= TEXTE SOURCE =
* * * * * * * * *

En mai 2017, le festival en sera à sa 13e édition. Nous sommes demeurés fidèles à notre formule de concert intime et à notre volonté de permettre à des groupes émergents de se produire devant des mordus de musique. Un public d’amateurs enthousiastes qui a fait la renommée du festival. Les gens apprécient par dessus tout le côté intimiste et convivial du festival et ils sont d’ailleurs nombreux chaque année à venir me voir et me demander de conserver cette formule. Les musiciens se mêlent au public et il est possible pour les amateurs d’avoir des conversations avec eux entre les concerts. Les musiciens apprécient aussi l’atmosphère « relax » et cette possibilité d’échanger avec le public.
Qui sont les acteurs-clés de votre festival (organisateurs, bénévoles, collectivités,…) ? Comment est-il financé (sponsors, subventions,…) ?
Hormis moi-même qui m’occupe de la programmation, de la publicité, des réservations , de la logistique, on retrouve des bénévoles qui s’impliquent lors de la fin de semaine du festival en s’occupant notamment du transport des musiciens entre l’aéroport et l’hôtel et entre l’hôtel et la salle. Il y a aussi bien sûr l’équipe technique de la salle qui sans faire partie de l’équipe du festival… en fait tout de même partie lors de cette fin de semaine ! Le festival ne reçoit aucune subvention et ne bénéficie du support d’aucun commanditaire.
Le cas échéant, quelles sont les principales difficultés que vous rencontrez (ou avez rencontrées) dans l’organisation de votre festival ?

* * * * * * * * *

(Données des éléments d'interface)

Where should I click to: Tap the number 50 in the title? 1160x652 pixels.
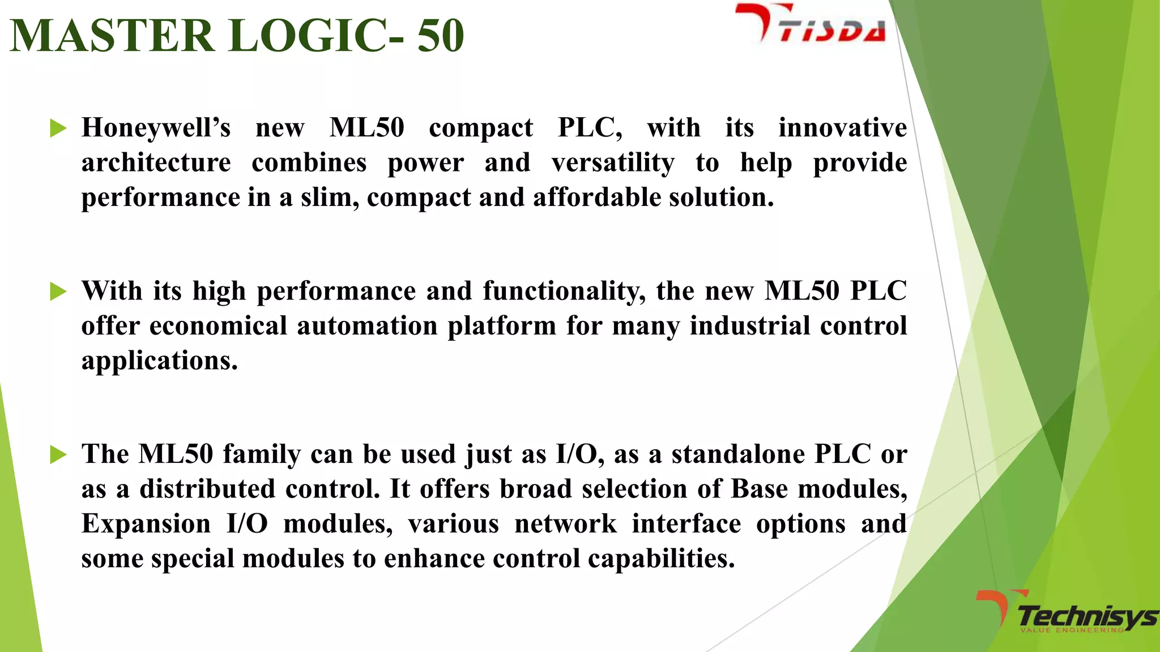[440, 36]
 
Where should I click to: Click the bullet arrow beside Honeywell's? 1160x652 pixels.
[58, 128]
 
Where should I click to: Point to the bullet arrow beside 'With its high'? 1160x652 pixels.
[58, 291]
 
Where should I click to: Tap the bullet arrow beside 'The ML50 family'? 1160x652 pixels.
[58, 454]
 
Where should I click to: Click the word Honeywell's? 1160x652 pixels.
[156, 128]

* * * * * * * * *

= OBJECTIF 1 =
D'après le texte sur le festival, de quoi les bénévoles s'occupent-ils notamment pendant la fin de semaine du festival ?
= OBJECTIF 2 =
Prolongez le texte sur le festival à partir de sa dernière phrase.

= BONNE RÉPONSE 1 =
Ils s'occupent notamment du transport des musiciens entre l'aéroport et l'hôtel, puis entre l'hôtel et la salle.

= BONNE RÉPONSE 2 =
Ne bénéficiant d’aucune subvention vous devinez que la principale difficulté demeure de travailler avec un budget limité et sans véritable marge de manœuvre. A chaque année on ne sait jamais si la vente de billets permettra de boucler le budget. Et puis le fait qu’une bonne partie des groupes qui s’y produisent soit européenne complique énormément les choses. En ce qui concerne l’assistance, le principal problème réside dans la fragmentation du public prog. On constate parfois que les amateurs de prog ne sont pas …des amateurs de prog mais des fans de certains groupes prog. Il faut dénicher des têtes d’affiche qui vont susciter l’intérêt car souvent les autres groupes présentés la même journée ne sont pas toujours assez « connus ». C’est là que réside la difficulté dans la préparation de la programmation. Si l’on tient compte de la volonté du festival d’inviter des groupes émergents et de présenter des concerts dans un cadre intimiste, il faut donc trouver un équilibre en dénichant la « locomotive » susceptible de faire bouger les choses tout en respectant les limites qu’imposent le côté intimiste de la salle en terme de vente de billets.
Comment définiriez-vous votre public ? S’agit-il de locaux, de gens de toute la province de Québec ? Des initiés, des curieux ?
Une partie du public est de la grande région de Québec mais une bonne partie provient d’un peu partout au Québec et une autre partie nous arrive des États-Unis et de l’Ontario. Ce sont avant tout des initiés qui sont familiers avec la scène progressive contemporaine. Il y a très peu de curieux. La curiosité, qui était un des moteurs du prog dans les années 70, a disparu depuis un bon moment.
Dans le reportage diffusé en 2016 sur la chaîne franco-allemande Arte, l’organisateur du Night of the Prog (le plus gros festival de rock progressif européen) avoue que son public est constitué principalement de quadragénaires et de quinquagénaires, d’un milieu plutôt aisé. Partagez-vous cette analyse concernant votre propre festival ? Quelle tranche d’âge y est la plus représentée ? Pensez-vous qu’il existe un public plus jeune pour ce type de musique ?
Cette description correspond au public de Terra Incognita. Je dirais que le moyenne des spectateurs de Terra se situe entre 40 et 65 ans. Il y a vraiment très peu de jeunes qui assistent à ces concerts. Il y a bien quelques groupes de jeunes musiciens dans la région mais très peu d’amateurs du même âge. En fait ici le rock progressif n’intéresse pas les jeunes.
Quel(s) a(ont) été le(s) meilleur(s) moment(s) du festival depuis sa naissance ? Les groupes/concerts qui vous ont marqué ?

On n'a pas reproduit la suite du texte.